A pack on four-under included Americans Tony Finau, Patrick Cantlay and Bryson DeChambeau while four-time major winner Rory McIlroy and England's Tyrrell Hatton were on three-under.
Pavon sank a six-foot birdie putt at the first and made a tap-in birdie at the par-5 fifth but still trailed after sixth-ranked Aberg sank a 28-foot birdie putt at the third to reach six-under.
But Aberg was short of the green with his approach at the fourth to stumble back just before Pavon took the lead with a birdie putt from just outside 21 feet at the seventh.
Not since Arnaud Massy took the 1907 British Open has a French golfer won a major.
But Pavon became the first French winner on the PGA Tour since Massy's triumph at Royal Liverpool when he won at Torrey Pines in January.
Aberg, April's Masters runner-up in his major debut, could become the first US Open debut winner since 1913, when 20-year-old American amateur Francis Ouimet upset Britain's Harry Vardon and Ted Ray at The Country Club in his hometown of Brookline, Massachusetts.
Aberg was the first debutant since Taiwan's Chen Tze-chung in 1985 to lead the US Open after 36 holes.
Top-ranked Scottie Scheffler was 12 strokes adrift.
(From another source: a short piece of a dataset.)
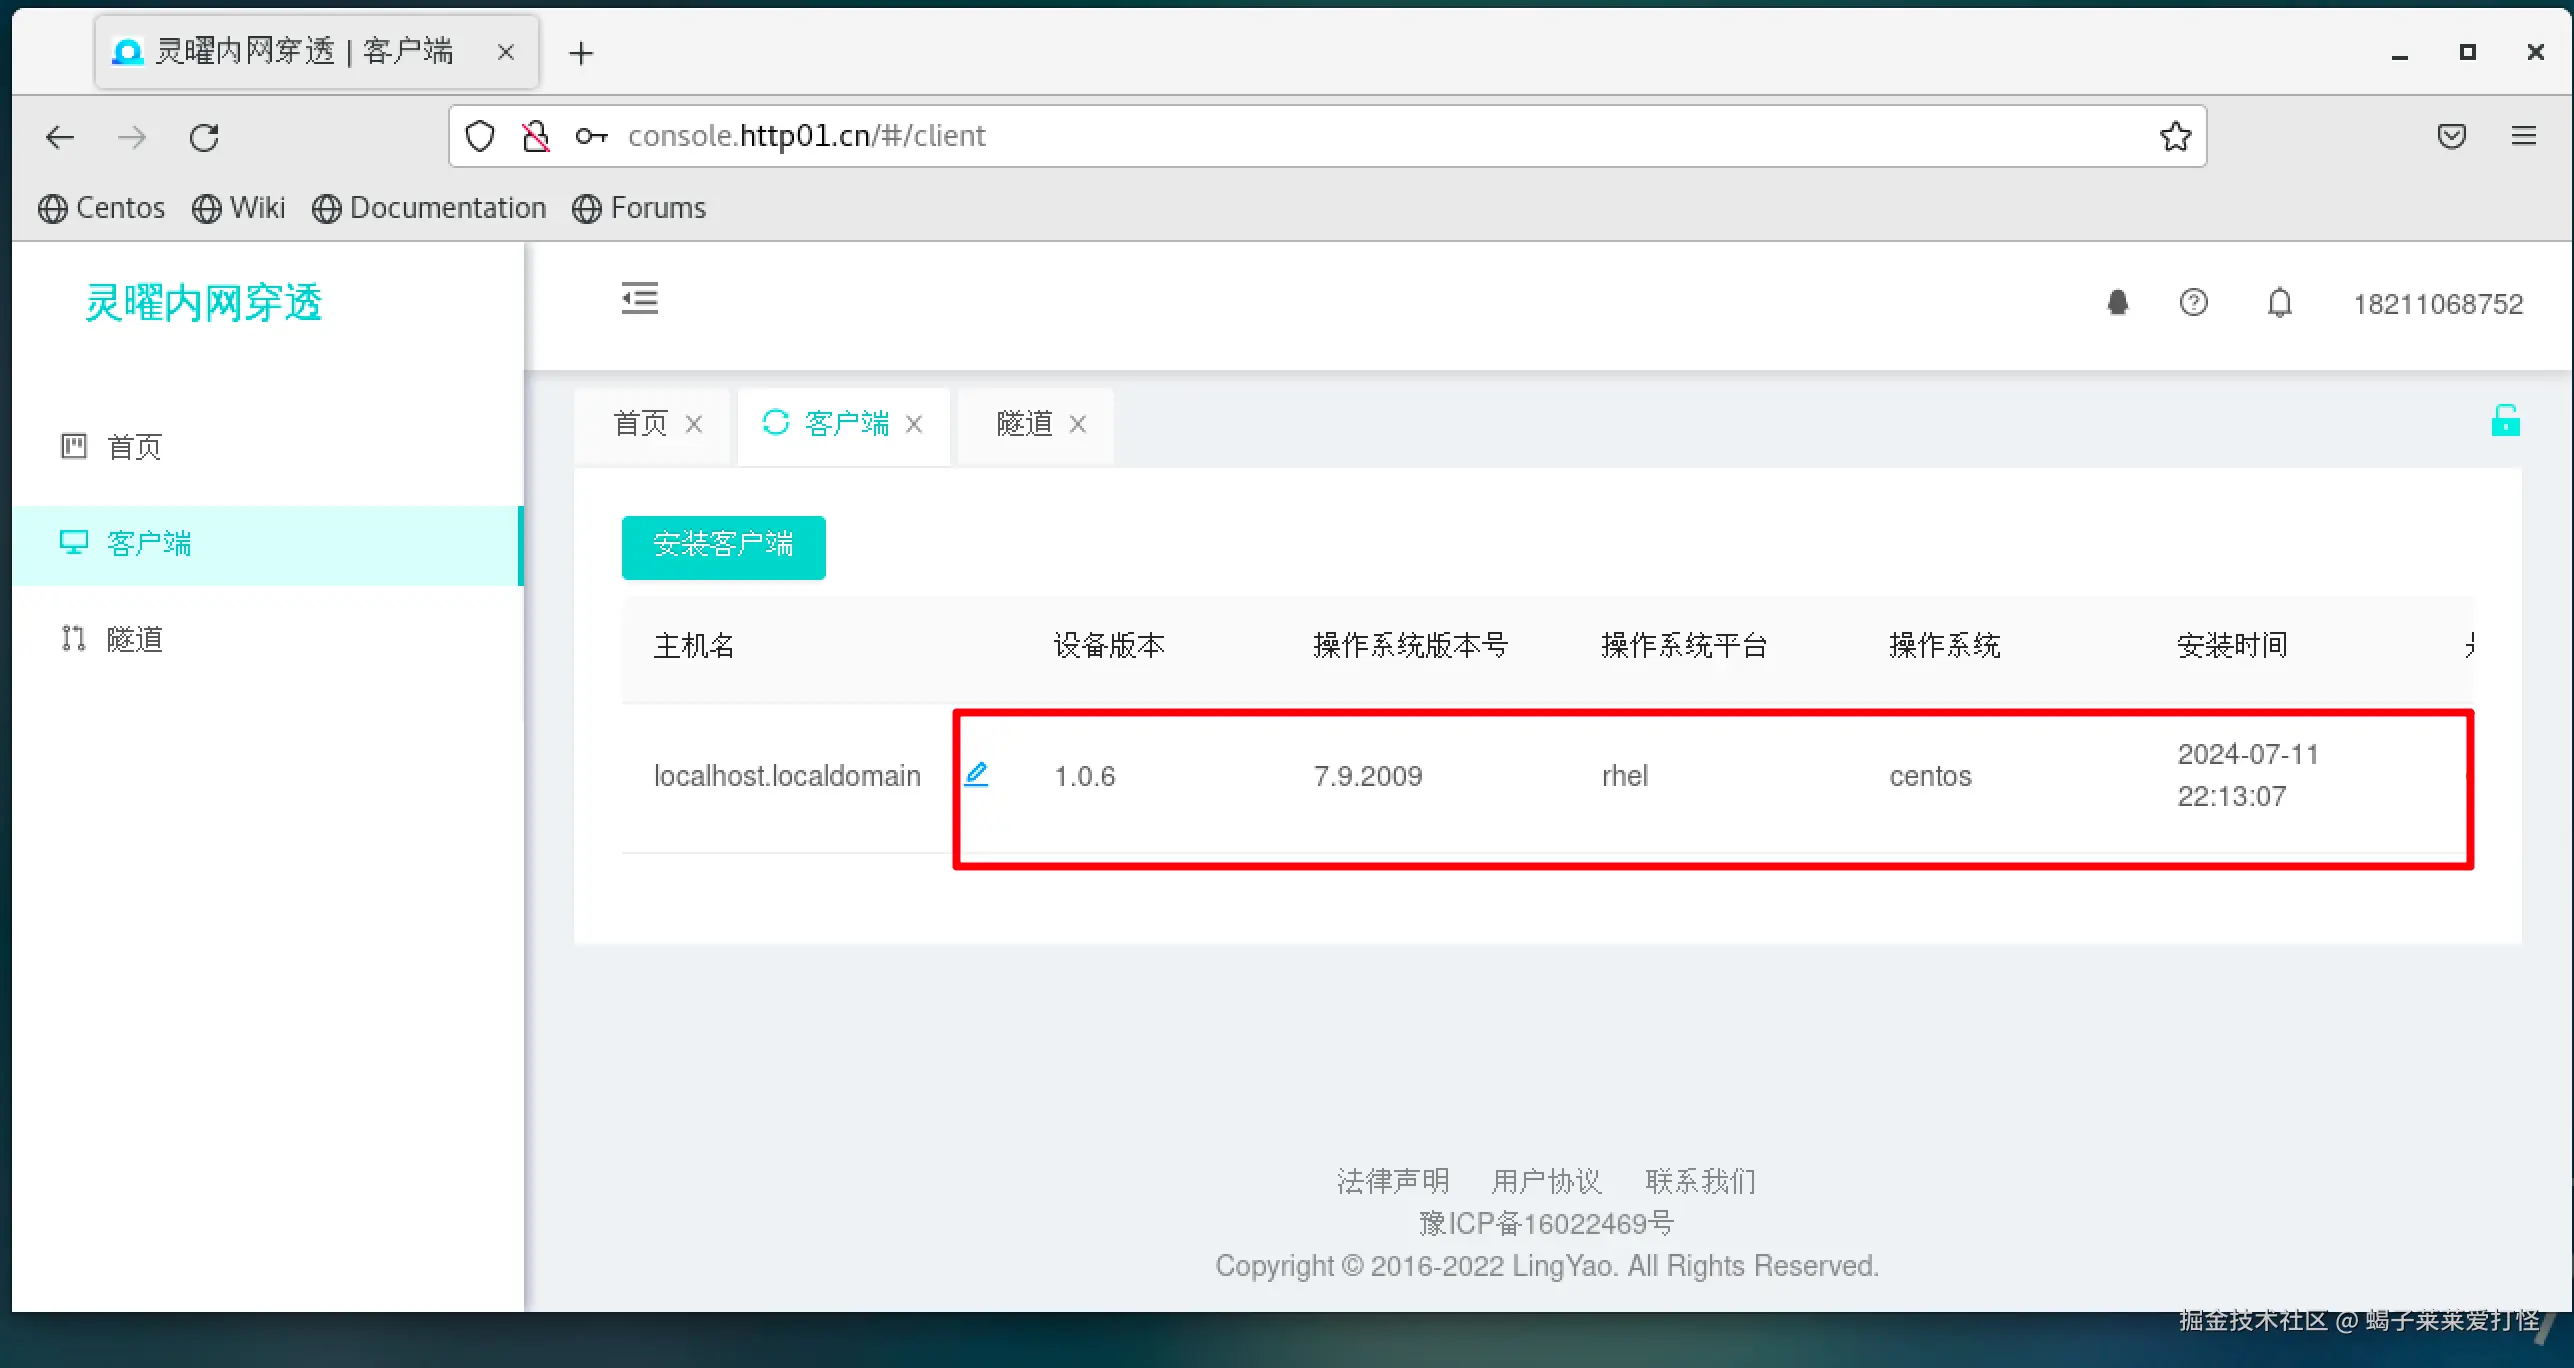Click the green unlock padlock icon

(2504, 421)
American Scheffler, the hottest golfer entering the week and a huge favourite, fired a 71 to stand on six-over 216 through 54 holes.
"Another frustrating day," Scheffler said. "I thought I played a lot better than my score. I'm having a lot of trouble reading these greens."
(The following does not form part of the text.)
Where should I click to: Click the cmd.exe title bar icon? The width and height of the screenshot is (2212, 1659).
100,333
Finau sank an 11-foot birdie putt at the second and tapped in for birdie at the fifth but made bogey at six, finding a bunker off the tee.
Cantlay stumbled with an opening bogey but birdied the fifth.
Cantlay has a chance to move past Collin Morikawa for the final spot on the US team for the Paris Olympics but needs no worse than a two-way share of second to do it.
Morikawa fired a 66 on Saturday to stand on level par 210, closing his round with a 25-foot birdie putt.
DeChambeau, the 2020 US Open winner and runner-up at last month's PGA Championship, fell back with a bogey at the fourth but birdied the fifth.
Hatton birdied the second and made an eagle putt from just inside 14 feet at the par-5 fifth to climb within one of the lead before a bogey at the par-3 sixth dropped him back.
Northern Ireland's McIlroy, seeking his first major win in 10 years, dropped his approach inside three feet at the third hole and sank his birdie putt only to bogey the par-3 sixth after a 10-foot par miss.
'Mental torture chamber'
Only 11 players were under par for the tournament as the perils of Pinehurst took a toll, with its dome-shaped elevated greens and dirt and weeds waste areas.
Scheffler, who made the cut on the number at five-over 145, had three bogeys and two birdies.
"Definitely tricky pin positions," Scheffler said.
Scheffler was the first player since Tom Watson in 1980 to win five US PGA Tour events before the US Open, taking the fifth last week at the Memorial, and has 12 top-10 finishes in 13 events this season.
The usually stoic and calm Scheffler, flipped his putter in the air and slammed down a driver on Friday.
"Golf is a mental torture chamber at times, especially the US Open," said Scheffler, who refused to call the course borderline unfair.
"When it comes to the US Open, 'borderline' is such like a trigger word," he said.